猪瘟病毒E2蛋白主要抗原区高效表达及间接ELISA抗体检测方法的建立和应用  被引量：2

作　　者：陈九 潘丽[2] 马中元 崔燕[1] CHEN Jiu;PAN Li;MA Zhongyuan;CUI Yan(Gansu Agricultural University,Lanzhou 730000,China;Lanzhou Veterinary Research Institute,Chinese Academy of Agricultural Sciences,Lanzhou 730000,China)

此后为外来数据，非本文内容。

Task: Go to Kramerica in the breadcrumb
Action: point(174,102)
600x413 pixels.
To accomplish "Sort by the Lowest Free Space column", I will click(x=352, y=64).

机构地区：[1]甘肃农业大学,甘肃兰州730000 [2]中国农业科学院兰州兽医研究所,甘肃兰州730000

出　　处：《畜牧与兽医》2020年第6期100-106,共7页Animal Husbandry & Veterinary Medicine

摘　　要：利用大肠杆菌表达猪瘟病毒E2蛋白主要抗原区,建立猪瘟病毒间接ELISA抗体检测方法。依据大肠杆菌密码子偏好性对猪瘟病毒E2基因主要抗原区的稀有密码子进行同义替换,克隆至pET-30a(+),转化大肠杆菌BL21(DE3)构建重组表达菌,并将纯化重组蛋白作为抗原建立猪瘟病毒间接ELISA抗体检测的方法。对重组蛋白进行SDS-PAGE和Western blot检测,结果显示获得分子量为30 ku的重组蛋白,占细菌总蛋白的41%,与猪瘟抗体特异性反应强;间接ELISA重复性检测显示批内变异系数为3.72%,批间变异系数为4.75%;特异性检测显示,与猪圆环病毒、蓝耳病病毒、伪狂犬病病毒、猪细小病毒、猪流行性腹泻病毒和口蹄疫病毒的抗体阳性血清无交叉反应,并且对566份样品的临床检测结果显示与爱德仕猪瘟阻断ELISA试剂盒的阳性符合率为90.80%,阴性符合率为93.29%,总符合率为91.52%。结果表明密码子优化后E2重组蛋白实现高效表达,建立的猪瘟病毒间接ELISA抗体检测方法成本低、准确率高,可进一步开发应用。The major antigen region of the E2 protein of the classical swine fever virus expressed by Escherichia coli was used for indirect ELISA antibody detection of the virus.Synonymous replacement of rare codons in the major antigenic region of the classical swine fever virus E2 gene was carried out according to the codon preference of Escherichia coli,and the nucleotide sequence were cloned onto PET-30 a(+),and the recombinant expression bacterium was constructed by transforming Escherichia coli BL21(DE3).SDS-PAGE and Western-blot showed that the target protein with a molecular weight of 30 ku accounted for 41%of the total bacterial proteins and had specific reaction with the classical swine fever antibody.The purified recombinant protein was used as the antigen condition to establish an indirect ELISA antibody detection method for the classical swine fever virus.Repeated tests showed that the intra-batch coefficient of variation was 3.72%,and the inter-batch coefficient of variation was 4.75%.Specific tests showed that there was no cross reaction with the positive serum of PCV2,PRRSV,PRV,PPV,PEDV and FMDV.566 serum samples were detected in this study compared with the results of the IDEXX block ELISA kit,with a positive coincidence rate of 90.80%a negative coincidence rate of 93.29%,and a total coincidence rate of 91.52%.Our results suggested that the expression of the E2 gene in Eacterium coli might be successfully improved by codon optimization,and the established indirect ELISA method in this study was of low cost high accuracy and had a prospect of application.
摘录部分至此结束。